Over the past few years, we have seen rapid progress in models that jointly reason over text, images, sequences, graphs, and time series. Yet in biomedical settings, these capabilities often remain fragmented, brittle, or difficult to interpret. In 2026, I hope the community moves decisively toward building multimodal models that are not only powerful but also scientifically grounded, transparent, and genuinely useful to biomedical discovery and clinical decision-making.
A key priority should be deep multimodal integration, rather than superficial concatenation of modalities. Biological systems are inherently multi-scale and multi-view: molecules, cells, tissues, organs, and patients are connected through complex mechanisms that span sequences, structures, images, and longitudinal records. Foundation models should reflect this structure by learning aligned representations that preserve biological meaning across modalities, enabling coherent reasoning from molecular mechanisms to phenotypic outcomes.

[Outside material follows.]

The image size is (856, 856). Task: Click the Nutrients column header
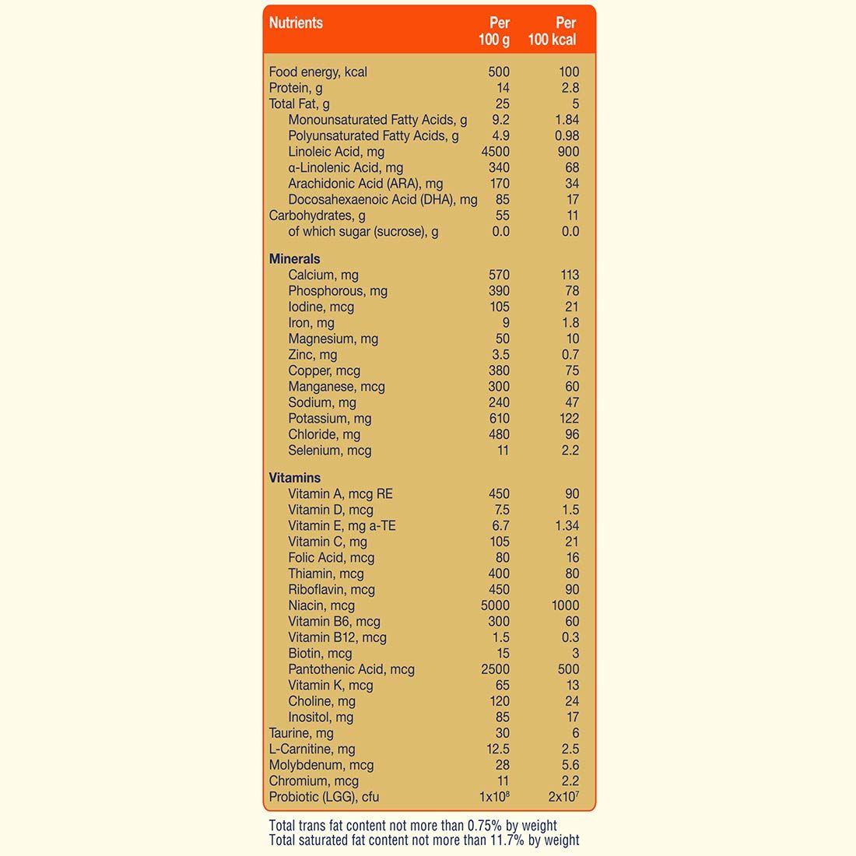coord(296,23)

Achieving this will require new pretraining objectives, better inductive biases, and principled ways to encode biological context. For instance, researchers could design objectives that explicitly align representations across modalities using shared biological anchors such as pathways, cell states, or disease phenotypes, so information learned from one view remains meaningful when transferred to another.
Another critical focus is interpretability. In biomedicine, predictions alone are rarely sufficient. Researchers and clinicians need to understand why a model makes a decision, what evidence it relies on, and how its outputs relate to known biology. As multimodal models grow larger and more general, the AI community should prioritize explanation methods that operate across modalities, allowing users to trace predictions back to molecular interactions, image regions, or temporal patterns in patient data. For instance, models could be designed to produce explanations as structured cross-modal attributions, explicitly linking elements in one modality (e.g., genes or residues) to evidence in another (e.g., image regions or time points).
Data efficiency and adaptability should be central goals. Many biomedical domains suffer from limited labeled data, strong distribution shifts, and incomplete knowledge. Multi-modal foundation models must be able to adapt to new tasks, diseases, and institutions with minimal retraining, while maintaining robustness and calibration. Parameter-efficient adaptation, continual learning, and uncertainty-aware inference are especially important in this context.
Finally, progress in 2026 should be measured not only by benchmarks, but also by integration into biomedical workflows. This includes tools that support hypothesis generation, experimental design, and interactive exploration. Such tools would allow domain experts to engage in multi-turn dialogue with models rather than passively consume predictions.
If the AI community aligns around these priorities, multimodal foundation models could become trusted partners in biomedical research, accelerating understanding while respecting the complexity and responsibility inherent in supporting human health.
Pengtao Xie is an associate professor at UC San Diego and an adjunct faculty member at Mohamed bin Zayed University of Artificial Intelligence in Abu Dhabi. Previously, he was senior director of engineering at Petuum, a generative AI startup.